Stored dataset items
━━━━━━━━━━━━━━━━━━━━━━━━━━━━━━
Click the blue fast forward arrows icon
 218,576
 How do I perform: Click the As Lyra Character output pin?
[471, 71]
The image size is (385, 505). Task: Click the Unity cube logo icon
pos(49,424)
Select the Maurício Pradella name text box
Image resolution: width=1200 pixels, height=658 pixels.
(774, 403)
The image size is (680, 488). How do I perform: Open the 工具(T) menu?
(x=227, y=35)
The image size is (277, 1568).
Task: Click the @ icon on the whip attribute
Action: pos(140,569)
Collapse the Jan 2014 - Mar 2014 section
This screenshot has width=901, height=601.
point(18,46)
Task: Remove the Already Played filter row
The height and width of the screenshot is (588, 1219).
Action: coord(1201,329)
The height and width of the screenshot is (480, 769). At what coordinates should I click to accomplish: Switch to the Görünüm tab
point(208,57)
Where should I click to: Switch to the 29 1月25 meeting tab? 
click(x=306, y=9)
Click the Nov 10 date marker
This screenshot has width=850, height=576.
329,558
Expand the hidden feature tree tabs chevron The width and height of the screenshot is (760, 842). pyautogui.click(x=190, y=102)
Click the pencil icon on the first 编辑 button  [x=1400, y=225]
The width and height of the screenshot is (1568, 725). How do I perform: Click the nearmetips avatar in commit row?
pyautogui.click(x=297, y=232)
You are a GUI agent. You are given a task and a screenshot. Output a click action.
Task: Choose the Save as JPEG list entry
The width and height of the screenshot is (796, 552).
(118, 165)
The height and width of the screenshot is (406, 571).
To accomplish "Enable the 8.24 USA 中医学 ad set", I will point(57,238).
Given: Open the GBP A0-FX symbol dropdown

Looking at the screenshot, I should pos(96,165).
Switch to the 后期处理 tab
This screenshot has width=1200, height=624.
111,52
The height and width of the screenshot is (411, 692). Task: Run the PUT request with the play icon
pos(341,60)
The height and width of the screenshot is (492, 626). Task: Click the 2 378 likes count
━━━━━━━━━━━━━━━━━━━━━━━━━━━━━━
* **Work to be completed**
Exactly the lines from the one containing "Task: Remove the Already Played filter row" to the final line of the data, both included, should be printed, and nothing more.

* **Task output**
Task: Remove the Already Played filter row
The height and width of the screenshot is (588, 1219).
Action: coord(1201,329)
The height and width of the screenshot is (480, 769). At what coordinates should I click to accomplish: Switch to the Görünüm tab
point(208,57)
Where should I click to: Switch to the 29 1月25 meeting tab? 
click(x=306, y=9)
Click the Nov 10 date marker
This screenshot has width=850, height=576.
329,558
Expand the hidden feature tree tabs chevron The width and height of the screenshot is (760, 842). pyautogui.click(x=190, y=102)
Click the pencil icon on the first 编辑 button  [x=1400, y=225]
The width and height of the screenshot is (1568, 725). How do I perform: Click the nearmetips avatar in commit row?
pyautogui.click(x=297, y=232)
You are a GUI agent. You are given a task and a screenshot. Output a click action.
Task: Choose the Save as JPEG list entry
The width and height of the screenshot is (796, 552).
(118, 165)
The height and width of the screenshot is (406, 571).
To accomplish "Enable the 8.24 USA 中医学 ad set", I will point(57,238).
Given: Open the GBP A0-FX symbol dropdown

Looking at the screenshot, I should pos(96,165).
Switch to the 后期处理 tab
This screenshot has width=1200, height=624.
111,52
The height and width of the screenshot is (411, 692). Task: Run the PUT request with the play icon
pos(341,60)
The height and width of the screenshot is (492, 626). Task: Click the 2 378 likes count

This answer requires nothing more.